Administration proposes metrics for testing FISMA performance

Federal CIO Vivek Kundra said forward-looking metrics were underway at a hearing in October. James Kegley

Making good on federal Chief Information Officer Vivek Kundra's promises, the Office of Management and Budget has proposed metrics that agencies can use to gauge how well they secure computer networks and systems.

On Dec. 9, OMB and the National Institute of Standards and Technology posted online requests for comments on potential metrics to guide annual reporting on 2002 Federal Information Security Management Act performance.

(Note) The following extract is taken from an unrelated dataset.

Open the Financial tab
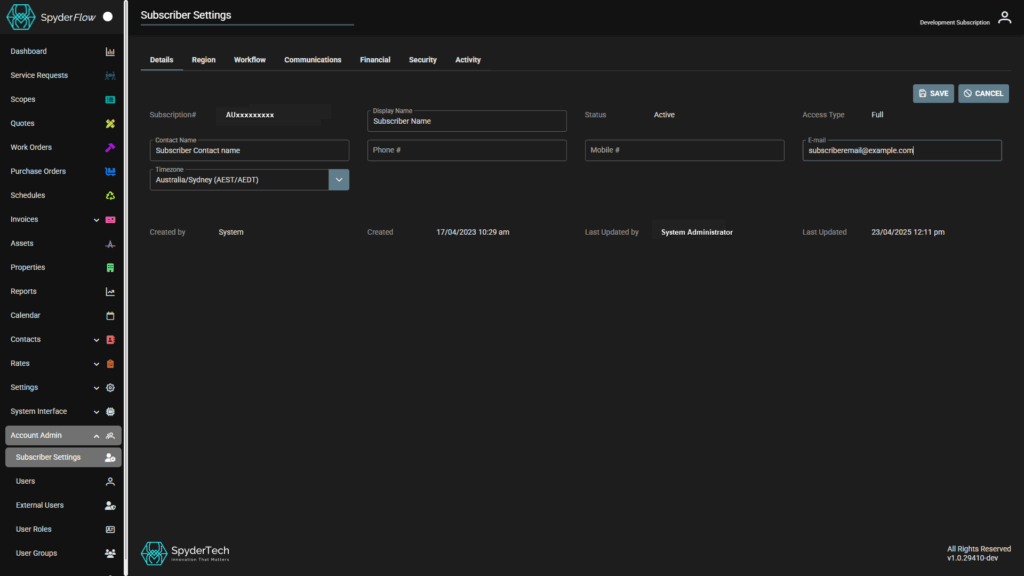This screenshot has width=1024, height=576. [375, 60]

The move could quell criticism that the legislation focuses too much on compliance .

"These metrics represent a new approach, which focuses on improving security, not just compliance, [and] should encourage agencies to take concrete steps to improve their security posture" through monitoring tools, stronger identity and configuration management and more thorough reporting, according to the NIST announcement .

Comments are due to NIST by Jan. 4, 2010.

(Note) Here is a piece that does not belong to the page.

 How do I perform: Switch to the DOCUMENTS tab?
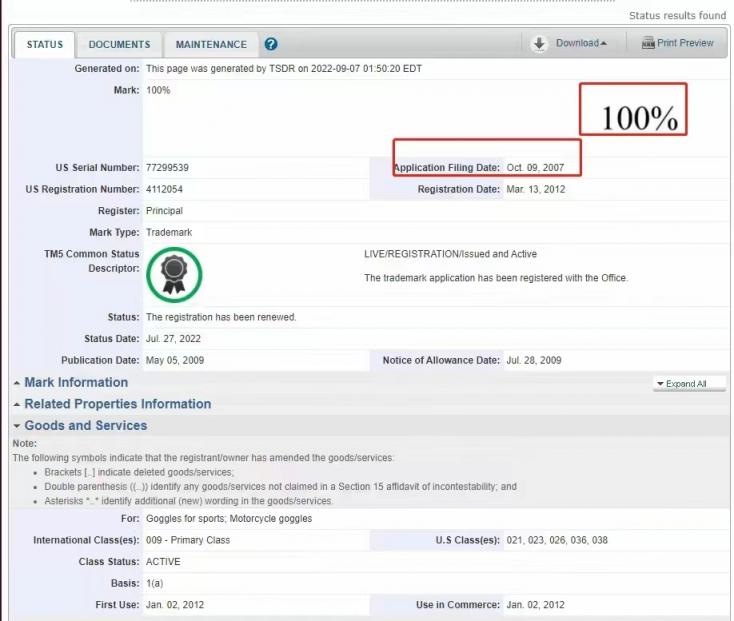pos(119,45)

During October testimony before a Senate subcommittee, Kundra said efforts to develop "forward-looking metrics focused on improving security at agencies, rather than merely demonstrating compliance" were under way.

The draft document would require security officials to complete the following:

-- Systems inventory: Provide the number of agency-owned and contractor-managed computer systems with detailed information about the security status;

-- Software inventory: Confirm they can provide a real-time listing of software installed on all devices connected to agency networks;

-- Connections inventory: Confirm they can pull together a real-time listing of all external connections to the Internet, as defined in OMB's Trusted Internet Connections initiative;

-- Configuration management: Define baseline configurations for hardware and software applications and provide information about scans for compliance with configuration requirements;

-- Integration of security into system development life cycle: Report the status of security integration into new information systems on the network;

-- Remote access management: Confirm they can provide a real-time listing of all external connections to the network and provide details about security measures taken for remote access;

-- Training: Say whether they are capable of compiling a real-time listing of security training conducted with employees and contractors;

-- Identity and access management: Provide status on compliance with the Homeland Security Presidential Directive 12, which requires agencies to issue to federal employees and contractors biometrically enabled identity cards to gain entry to government buildings and computer networks;

-- Data leak prevention: List products installed to preclude sending unencrypted sensitive information outside the network perimeter;

-- Real-time security status and management: Describe automated capabilities to provide real- to near-real time cyber security situational awareness for the agency.